English 1A, Period 7/8Mrs.
Walwark1/6/98Great Expectations: Self ConflictThrougout his novel, Dickens explored the constant struggle Pip faces as he realizes the dangers of being driven by a desire for wealth and social status. Pip attempts to achieve greater things for himself while holding on to important morals and values. Pip always feels a loyalty to Joe, his “ever the best of friends.” This, along with the realization that his true priorities should be those that love him, guides Pip through changes in his character and directs him through his internal struggle.
In stage one, Pip is confronted with a torrent of opportunities and possibilities that get him thinking about what he truly wants for himself. His desire to win Estella shifts his direction down a path toward propriety and business, a road to London. Her rejection of him damages his pride and esteem so much as to make him want to change his entire life and character to meet her approval. At this point, he rejects the love that those like Joe and Biddy offer, and feels he will not see himself as worthy, unless he meets the approval of the cold and haughty miss Estella. This powers him to accept an offer to become a gentleman, and to be taught in London, where he starts to stray ever-farther from those who truly love him.

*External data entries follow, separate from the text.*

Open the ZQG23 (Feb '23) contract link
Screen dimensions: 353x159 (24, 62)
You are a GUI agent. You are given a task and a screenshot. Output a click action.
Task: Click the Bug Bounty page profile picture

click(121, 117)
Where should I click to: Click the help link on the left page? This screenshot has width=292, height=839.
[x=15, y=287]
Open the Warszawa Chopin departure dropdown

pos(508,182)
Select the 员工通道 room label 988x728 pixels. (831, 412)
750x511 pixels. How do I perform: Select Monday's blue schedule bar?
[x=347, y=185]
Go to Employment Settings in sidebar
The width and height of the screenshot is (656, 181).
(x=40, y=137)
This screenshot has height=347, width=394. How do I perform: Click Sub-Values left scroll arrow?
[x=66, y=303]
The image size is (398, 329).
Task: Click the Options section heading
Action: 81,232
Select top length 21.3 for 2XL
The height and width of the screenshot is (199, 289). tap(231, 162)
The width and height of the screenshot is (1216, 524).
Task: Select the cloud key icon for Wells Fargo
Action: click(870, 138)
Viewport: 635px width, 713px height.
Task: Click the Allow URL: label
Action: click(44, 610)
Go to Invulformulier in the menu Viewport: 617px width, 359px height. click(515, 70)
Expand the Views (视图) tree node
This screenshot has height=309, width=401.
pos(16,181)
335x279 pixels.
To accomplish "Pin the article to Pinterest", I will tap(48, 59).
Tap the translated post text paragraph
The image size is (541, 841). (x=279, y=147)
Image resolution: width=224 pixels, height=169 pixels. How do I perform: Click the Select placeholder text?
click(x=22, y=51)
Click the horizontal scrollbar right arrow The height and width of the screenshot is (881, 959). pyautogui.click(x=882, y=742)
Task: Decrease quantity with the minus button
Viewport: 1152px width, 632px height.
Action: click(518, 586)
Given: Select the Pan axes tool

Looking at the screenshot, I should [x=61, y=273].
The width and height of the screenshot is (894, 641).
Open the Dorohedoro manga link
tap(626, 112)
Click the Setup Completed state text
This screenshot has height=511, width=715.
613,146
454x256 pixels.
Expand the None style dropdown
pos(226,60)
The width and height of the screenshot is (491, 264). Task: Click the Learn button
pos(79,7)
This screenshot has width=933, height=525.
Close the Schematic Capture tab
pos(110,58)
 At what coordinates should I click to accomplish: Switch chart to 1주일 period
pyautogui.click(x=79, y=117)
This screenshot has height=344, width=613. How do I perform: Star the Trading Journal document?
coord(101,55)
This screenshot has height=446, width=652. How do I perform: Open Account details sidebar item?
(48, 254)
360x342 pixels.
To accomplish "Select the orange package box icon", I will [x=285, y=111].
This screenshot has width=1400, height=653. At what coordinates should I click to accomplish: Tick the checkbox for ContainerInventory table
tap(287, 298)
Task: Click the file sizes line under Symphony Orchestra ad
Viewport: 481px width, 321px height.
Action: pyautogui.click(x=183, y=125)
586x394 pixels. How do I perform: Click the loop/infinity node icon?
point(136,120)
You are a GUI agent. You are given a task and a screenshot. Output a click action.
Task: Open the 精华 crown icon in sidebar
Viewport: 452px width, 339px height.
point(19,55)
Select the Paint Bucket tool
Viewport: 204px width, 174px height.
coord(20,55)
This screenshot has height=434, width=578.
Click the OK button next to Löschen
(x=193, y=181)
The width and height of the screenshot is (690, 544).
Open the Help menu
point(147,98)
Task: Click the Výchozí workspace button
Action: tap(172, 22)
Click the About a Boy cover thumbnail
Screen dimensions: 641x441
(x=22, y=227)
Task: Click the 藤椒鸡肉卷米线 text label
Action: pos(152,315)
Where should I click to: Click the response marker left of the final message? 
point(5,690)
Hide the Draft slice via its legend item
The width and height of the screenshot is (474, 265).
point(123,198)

As Pip begins his progression toward being a gentleman, he is faced with a world that appears frightening, a commercial world of protocol and etiquette that Pip blindly sees as the answer to the shortcomings he sees in himself. He meets a man by the name of Magwitch, who he immediately refuses to see as anything but a cold criminal, one inadequate by his new-found standards. He would later review these feelings and see that underneath the petty judgement Pip gives to the man, there rests a caring man, that Pip comes to respect.
This revelation would surface again in the third stage.At the end of stage one, Pip saw Joe as coarse and uncouth, he began to look down upon those he once admired. In the final stage, Pip reflects on these feelings and realizes that his trivial desires for a life worthy of Estella’s approval have shielded him from the true value of having loving and constant friends.His values and morals did not allow him to prosper in the complex world of London, and he came to realize his true feelings. He stepped away from the path he once saw as his way to self-worth, and returned to his true beliefs, his true friends.
Great Expectations shows the need Pip has to establish his own sense of self-worth against the plans others have made for him, and thus hold a set of firm values and priorities. In this, he triumphed over the clouded beliefs that he was too dignified for those who loved him most. He was able to get past the harsh exterior of Magwitch and see the goodness in him. He rediscovered his love for Joe and Biddy and realized their love meant more than he once believed.
Sometimes, we must stray away from what we know, and look back, to realize what we truly left behind.